The most traditional use of player hubs in RPG's is in the common player home. Places that the avatar can call their own that they can return to time and time again when the mood takes them. Oftentimes in open-world RPG's, player homes aren't even essential destinations but rather optional undertakings that the player can pursue if they so choose. RPG's like Bethesda's The Elder Scrolls and Fallout,  make great use of player homes as immersion vehicles. Those are both games where the avatar spends all their time in the presence of their player, therefore the player home fills a gap in the world's logic that tugs at the back of your mind. Narratively, the locations are inconsequential and left entirely up to the player to acquire, much like a lot of elements in Bethesda games.

Home spaces like the Highwind from Final Fantasy VII, The SSV Normandy from Mass Effect and the camp from 'Dragon Age: Origins', are essential narrative locations that playable characters all meet at. In party-based RPG's like these, the home hub is a gathering place for all the party to interact. Oftentimes in these games it is rare for the player to have their entire roster in action, so having the chance to interact with them on peaceful ground is a good rapport building mechanism. Players have the chance to unwind in a relatively peaceful area and assume the role of team leader like the game implies that you are.

Finally, there the types of hubs the players visit in Massively Multiplayer Online Roleplaying games. MMORPG's have player hubs that fulfill vastly different roles than other games, for no other reason then the fact that they are online experiences. It is harder to find a quiet spot for yourself in an MMO and that's not what these kinds of hubs are designed for. In MMO's, these spaces are used for a variety of different purposes both designed and adopted. Sometimes they exist for ease of access between different activities or world spaces and they sometimes they are utilized as meet spots between players. MMO hubs are supposed to serve as a sort of communal lounge, or a clubhouse, where a variety of people meet and interact with each other in a casual space without the stress of min-maxing, monster fighting or mob grinding to interrupt.

Due to their communal nature, MMO Hubs generally take the form of communal areas like the city in Neverwinter or the fleet in The Old Republic. In Neverwinter, the hub space allows for players to meet vendors, quest givers, craftsmen and all manner of useful functions. All of these could potentially be replaced by menu's but, similar to the GUI replacement hubs, the 3d environment is more fun and immersive .The Old Republic's fleet has a more practical role, it serves as the nexus point between all of your adventures. Whilst, yes, the bulk of your travels will be conducted from the player's ship; the fleet is the location from which players will connect with a vast majority of the community events and endgame content. Raids, events and boss-slaying parties are all conducted or built from the decks of the fleet.

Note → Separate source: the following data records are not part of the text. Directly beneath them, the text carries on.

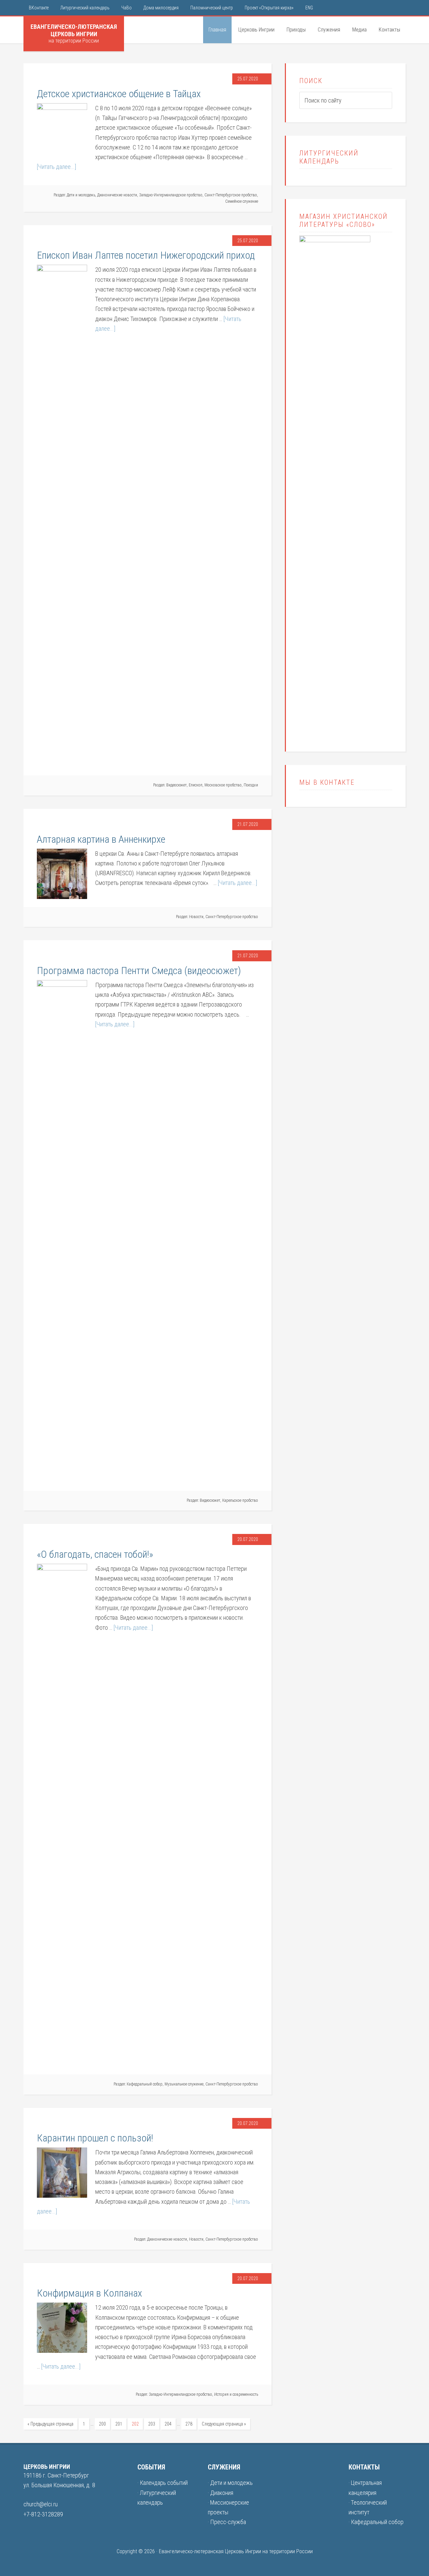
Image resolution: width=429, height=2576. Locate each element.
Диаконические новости (117, 195)
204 (168, 2424)
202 (135, 2424)
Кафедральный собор (145, 2084)
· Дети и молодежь (230, 2482)
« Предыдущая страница (50, 2424)
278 (188, 2424)
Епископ (195, 785)
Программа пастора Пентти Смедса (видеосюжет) (139, 970)
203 (151, 2424)
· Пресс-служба (227, 2521)
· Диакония (220, 2492)
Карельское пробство (240, 1500)
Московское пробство (223, 785)
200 (102, 2424)
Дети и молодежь (81, 195)
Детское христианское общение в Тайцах (119, 94)
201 (118, 2424)
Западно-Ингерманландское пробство (170, 195)
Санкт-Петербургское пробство (230, 195)
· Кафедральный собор (376, 2521)
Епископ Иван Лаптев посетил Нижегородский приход (146, 255)
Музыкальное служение (184, 2084)
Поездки (251, 785)
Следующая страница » (224, 2424)
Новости (196, 916)
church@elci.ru (40, 2504)
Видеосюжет (176, 785)
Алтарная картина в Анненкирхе (101, 839)
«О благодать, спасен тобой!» (95, 1554)
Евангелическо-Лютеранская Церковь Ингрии (73, 30)
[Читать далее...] (56, 166)
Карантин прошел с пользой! (95, 2138)
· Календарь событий (162, 2482)
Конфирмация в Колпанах (89, 2293)
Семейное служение (241, 201)
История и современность (236, 2394)
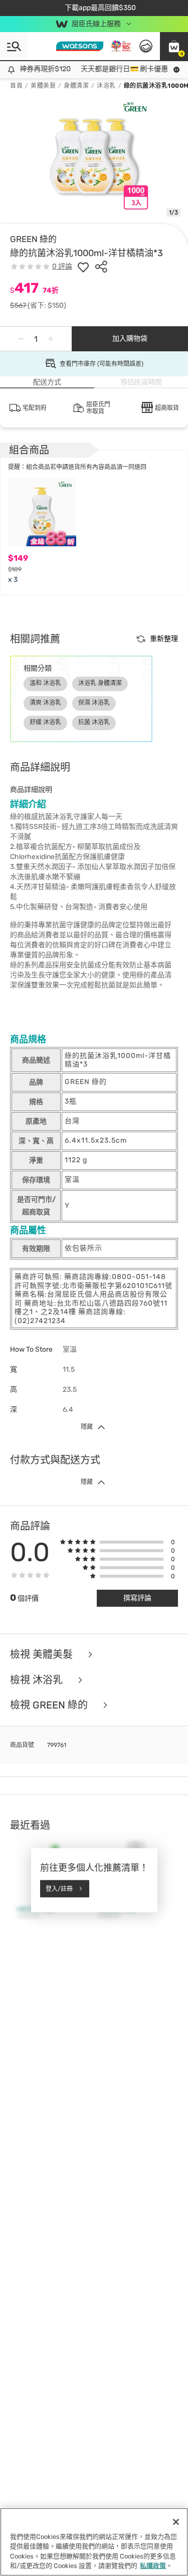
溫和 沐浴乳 (45, 683)
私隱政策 (153, 2565)
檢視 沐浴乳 (37, 1680)
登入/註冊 (59, 1888)
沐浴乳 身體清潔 (100, 683)
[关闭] (176, 2522)
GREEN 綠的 (33, 239)
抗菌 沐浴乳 (94, 722)
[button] (174, 46)
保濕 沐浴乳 (94, 702)
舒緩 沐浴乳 (45, 722)
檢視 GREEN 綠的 (50, 1705)
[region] (94, 2542)
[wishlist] (83, 266)
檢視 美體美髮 (42, 1654)
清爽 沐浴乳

Player hubs and homes are one of the small, but appreciated touches that we find in games. They are one of the individual elements that add up to create a believable world for the audience to interact with. That is why we see them represented so often in modern games, especially in RPG's. Video game's are a much more involved venture then movies or books meaning that the creators often have to go that extra mile in order to keep the player attached. Anyone who has given up on a hundred hour RPG knows the struggle to stay interested all too well. Immersion and context are the lynch pin that, when executed well, gives the player the reason to stick around for the long haul. Some may think the presentation of something as universal as a hub seems insignificant to that equation, but you'll often find that small details are all the more meaningful than the large set-pieces when it comes to keeping players happy. Keep your end-of-the-world threats and your eardrum shattering explosions, I just want a place to lay my head.